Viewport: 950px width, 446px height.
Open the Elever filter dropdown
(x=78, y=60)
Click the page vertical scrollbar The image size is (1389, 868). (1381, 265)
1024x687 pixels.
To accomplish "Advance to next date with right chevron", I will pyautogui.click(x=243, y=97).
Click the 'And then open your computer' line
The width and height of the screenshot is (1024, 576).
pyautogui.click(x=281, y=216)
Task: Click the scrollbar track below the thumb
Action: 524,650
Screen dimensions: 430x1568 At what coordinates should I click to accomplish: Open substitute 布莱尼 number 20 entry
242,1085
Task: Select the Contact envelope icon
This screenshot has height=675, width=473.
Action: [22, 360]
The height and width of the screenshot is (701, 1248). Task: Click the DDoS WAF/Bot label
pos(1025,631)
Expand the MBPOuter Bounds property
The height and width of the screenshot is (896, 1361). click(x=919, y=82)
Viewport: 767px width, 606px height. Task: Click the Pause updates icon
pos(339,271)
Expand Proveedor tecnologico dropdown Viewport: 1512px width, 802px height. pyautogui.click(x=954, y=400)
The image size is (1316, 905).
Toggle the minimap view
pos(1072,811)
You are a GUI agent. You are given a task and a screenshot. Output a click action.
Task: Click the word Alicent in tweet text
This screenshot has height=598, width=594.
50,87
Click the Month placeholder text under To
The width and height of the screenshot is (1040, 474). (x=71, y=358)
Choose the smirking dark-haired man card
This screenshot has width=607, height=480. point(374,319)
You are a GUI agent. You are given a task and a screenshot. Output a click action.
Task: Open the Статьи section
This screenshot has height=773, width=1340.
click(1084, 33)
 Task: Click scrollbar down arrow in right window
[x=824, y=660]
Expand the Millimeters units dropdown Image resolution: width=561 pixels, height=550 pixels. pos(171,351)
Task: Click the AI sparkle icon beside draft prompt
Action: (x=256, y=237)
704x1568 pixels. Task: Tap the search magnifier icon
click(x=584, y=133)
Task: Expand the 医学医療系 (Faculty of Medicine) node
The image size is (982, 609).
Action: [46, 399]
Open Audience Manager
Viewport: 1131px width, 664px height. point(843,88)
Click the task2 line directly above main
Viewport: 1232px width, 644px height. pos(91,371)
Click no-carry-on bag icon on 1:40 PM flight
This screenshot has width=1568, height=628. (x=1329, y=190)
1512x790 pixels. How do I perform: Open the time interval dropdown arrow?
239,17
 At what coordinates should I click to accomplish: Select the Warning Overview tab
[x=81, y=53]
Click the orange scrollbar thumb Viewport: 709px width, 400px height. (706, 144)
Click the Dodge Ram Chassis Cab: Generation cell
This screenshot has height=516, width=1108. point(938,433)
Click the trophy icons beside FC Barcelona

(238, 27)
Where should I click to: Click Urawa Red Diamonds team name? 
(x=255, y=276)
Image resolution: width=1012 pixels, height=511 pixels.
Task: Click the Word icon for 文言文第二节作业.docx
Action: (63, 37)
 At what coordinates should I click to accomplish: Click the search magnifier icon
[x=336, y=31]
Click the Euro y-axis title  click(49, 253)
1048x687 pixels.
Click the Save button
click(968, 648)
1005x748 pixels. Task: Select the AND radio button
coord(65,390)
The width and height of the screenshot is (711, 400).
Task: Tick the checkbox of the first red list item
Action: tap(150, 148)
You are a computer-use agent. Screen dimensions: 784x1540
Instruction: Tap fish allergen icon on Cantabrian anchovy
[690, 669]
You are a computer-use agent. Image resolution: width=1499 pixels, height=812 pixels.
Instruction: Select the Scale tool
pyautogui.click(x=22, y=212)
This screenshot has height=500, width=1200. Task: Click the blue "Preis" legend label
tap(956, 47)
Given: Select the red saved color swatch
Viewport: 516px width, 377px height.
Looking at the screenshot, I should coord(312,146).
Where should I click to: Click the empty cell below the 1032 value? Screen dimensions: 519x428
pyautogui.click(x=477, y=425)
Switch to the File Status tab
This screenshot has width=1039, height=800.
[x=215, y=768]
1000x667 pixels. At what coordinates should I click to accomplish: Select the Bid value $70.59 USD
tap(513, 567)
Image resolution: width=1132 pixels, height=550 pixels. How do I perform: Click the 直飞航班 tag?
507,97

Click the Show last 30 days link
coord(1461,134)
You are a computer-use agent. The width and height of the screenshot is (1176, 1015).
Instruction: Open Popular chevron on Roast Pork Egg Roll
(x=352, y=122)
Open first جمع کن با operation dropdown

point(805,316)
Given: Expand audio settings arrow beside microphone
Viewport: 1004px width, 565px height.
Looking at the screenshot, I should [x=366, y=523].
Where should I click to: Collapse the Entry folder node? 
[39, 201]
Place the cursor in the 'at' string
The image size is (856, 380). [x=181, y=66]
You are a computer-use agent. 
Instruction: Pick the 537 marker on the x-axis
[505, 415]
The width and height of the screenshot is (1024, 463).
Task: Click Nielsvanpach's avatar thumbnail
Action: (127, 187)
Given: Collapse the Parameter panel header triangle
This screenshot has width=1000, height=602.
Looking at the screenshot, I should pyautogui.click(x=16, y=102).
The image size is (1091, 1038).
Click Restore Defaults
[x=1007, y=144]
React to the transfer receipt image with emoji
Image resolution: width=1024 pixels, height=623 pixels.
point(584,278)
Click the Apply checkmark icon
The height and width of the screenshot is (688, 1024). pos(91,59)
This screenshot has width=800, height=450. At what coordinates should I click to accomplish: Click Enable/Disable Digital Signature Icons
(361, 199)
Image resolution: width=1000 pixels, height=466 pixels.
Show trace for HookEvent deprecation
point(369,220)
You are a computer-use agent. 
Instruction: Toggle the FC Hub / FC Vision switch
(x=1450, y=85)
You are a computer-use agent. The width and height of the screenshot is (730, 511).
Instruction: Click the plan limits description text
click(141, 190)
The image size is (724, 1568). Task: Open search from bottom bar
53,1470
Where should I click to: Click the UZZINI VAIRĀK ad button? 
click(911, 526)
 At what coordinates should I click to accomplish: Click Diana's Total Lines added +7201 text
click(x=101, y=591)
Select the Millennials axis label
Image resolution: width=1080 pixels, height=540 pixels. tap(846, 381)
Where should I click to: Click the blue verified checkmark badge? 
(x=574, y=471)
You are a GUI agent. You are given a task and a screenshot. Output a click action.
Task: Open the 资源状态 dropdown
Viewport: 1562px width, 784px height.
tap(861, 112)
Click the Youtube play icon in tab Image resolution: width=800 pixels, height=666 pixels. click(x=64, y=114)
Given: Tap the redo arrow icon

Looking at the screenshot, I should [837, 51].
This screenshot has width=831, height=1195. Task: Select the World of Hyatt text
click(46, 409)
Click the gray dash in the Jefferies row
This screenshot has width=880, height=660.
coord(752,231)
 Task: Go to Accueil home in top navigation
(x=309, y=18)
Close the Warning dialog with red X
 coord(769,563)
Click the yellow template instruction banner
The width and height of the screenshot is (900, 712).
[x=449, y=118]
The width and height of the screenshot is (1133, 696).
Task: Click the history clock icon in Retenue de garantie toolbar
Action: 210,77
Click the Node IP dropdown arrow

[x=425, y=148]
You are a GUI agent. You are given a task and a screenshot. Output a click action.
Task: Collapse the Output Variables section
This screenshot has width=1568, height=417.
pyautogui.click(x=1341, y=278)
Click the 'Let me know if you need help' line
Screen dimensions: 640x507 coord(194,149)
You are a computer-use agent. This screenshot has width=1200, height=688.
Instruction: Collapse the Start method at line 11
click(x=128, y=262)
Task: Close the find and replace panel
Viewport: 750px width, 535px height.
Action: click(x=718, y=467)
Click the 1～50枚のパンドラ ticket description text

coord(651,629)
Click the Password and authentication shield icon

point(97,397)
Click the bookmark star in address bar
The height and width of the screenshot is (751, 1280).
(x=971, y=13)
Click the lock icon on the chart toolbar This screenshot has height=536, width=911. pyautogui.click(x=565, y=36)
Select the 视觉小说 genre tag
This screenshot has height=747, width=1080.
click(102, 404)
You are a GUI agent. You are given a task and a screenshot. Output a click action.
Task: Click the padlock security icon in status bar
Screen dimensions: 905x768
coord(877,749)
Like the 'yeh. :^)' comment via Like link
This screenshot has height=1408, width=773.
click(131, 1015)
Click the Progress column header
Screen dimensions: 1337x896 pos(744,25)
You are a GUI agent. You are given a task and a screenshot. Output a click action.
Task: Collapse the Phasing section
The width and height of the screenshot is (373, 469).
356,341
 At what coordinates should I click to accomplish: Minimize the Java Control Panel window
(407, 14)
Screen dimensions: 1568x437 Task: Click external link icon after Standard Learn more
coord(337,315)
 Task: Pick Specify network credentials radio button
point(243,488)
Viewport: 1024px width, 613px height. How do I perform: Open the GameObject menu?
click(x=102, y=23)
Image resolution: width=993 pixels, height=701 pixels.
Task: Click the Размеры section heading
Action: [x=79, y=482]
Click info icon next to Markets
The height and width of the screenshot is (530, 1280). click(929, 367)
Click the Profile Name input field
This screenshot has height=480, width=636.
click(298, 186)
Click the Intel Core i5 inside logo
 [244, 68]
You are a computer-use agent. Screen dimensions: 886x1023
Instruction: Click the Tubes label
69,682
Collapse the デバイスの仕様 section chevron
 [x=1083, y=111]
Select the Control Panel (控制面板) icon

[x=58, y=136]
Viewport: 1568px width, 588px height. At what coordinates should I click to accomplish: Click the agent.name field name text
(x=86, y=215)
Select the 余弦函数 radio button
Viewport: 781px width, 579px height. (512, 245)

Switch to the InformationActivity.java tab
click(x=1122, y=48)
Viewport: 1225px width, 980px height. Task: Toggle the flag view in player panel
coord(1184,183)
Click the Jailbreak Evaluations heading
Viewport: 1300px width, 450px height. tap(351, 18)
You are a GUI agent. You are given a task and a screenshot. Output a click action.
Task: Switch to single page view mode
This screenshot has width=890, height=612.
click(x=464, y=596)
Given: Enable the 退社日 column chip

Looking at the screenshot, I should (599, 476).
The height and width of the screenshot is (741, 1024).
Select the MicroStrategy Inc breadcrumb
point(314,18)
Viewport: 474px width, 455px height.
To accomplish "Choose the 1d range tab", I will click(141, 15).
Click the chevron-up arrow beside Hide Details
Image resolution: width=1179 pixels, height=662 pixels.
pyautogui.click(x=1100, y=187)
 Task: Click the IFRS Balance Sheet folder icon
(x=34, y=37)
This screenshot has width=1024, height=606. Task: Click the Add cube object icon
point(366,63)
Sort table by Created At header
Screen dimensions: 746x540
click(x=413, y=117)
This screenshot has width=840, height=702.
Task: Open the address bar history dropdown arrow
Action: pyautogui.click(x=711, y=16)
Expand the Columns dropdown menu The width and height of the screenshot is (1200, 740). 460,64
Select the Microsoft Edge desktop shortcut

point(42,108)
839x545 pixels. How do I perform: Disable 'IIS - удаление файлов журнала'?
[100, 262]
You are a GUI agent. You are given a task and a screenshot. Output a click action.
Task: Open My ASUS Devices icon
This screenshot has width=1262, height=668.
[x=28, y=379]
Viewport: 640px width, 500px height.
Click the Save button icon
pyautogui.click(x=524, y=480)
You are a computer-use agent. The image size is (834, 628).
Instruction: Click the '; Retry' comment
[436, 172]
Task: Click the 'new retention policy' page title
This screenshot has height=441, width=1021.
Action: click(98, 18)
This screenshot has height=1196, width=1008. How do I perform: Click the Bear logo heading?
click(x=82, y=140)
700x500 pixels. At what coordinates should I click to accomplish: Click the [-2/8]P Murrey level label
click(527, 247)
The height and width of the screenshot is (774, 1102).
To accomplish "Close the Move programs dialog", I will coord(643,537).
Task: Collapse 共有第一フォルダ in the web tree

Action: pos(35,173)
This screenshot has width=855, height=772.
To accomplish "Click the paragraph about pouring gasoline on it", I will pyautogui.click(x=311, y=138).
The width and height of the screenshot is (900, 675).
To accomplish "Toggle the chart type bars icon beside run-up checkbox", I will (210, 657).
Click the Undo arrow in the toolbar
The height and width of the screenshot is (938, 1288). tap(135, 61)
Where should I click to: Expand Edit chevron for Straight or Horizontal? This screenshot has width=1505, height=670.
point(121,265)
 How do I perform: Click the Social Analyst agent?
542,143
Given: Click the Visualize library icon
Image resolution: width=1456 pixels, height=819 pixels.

^^^^^^^^

EXERCISE: Those lines above that contain the string "page" should be returned.

TASK RESULT:
Click the page vertical scrollbar The image size is (1389, 868). (1381, 265)
Task: Switch to single page view mode
Task: Click the 'new retention policy' page title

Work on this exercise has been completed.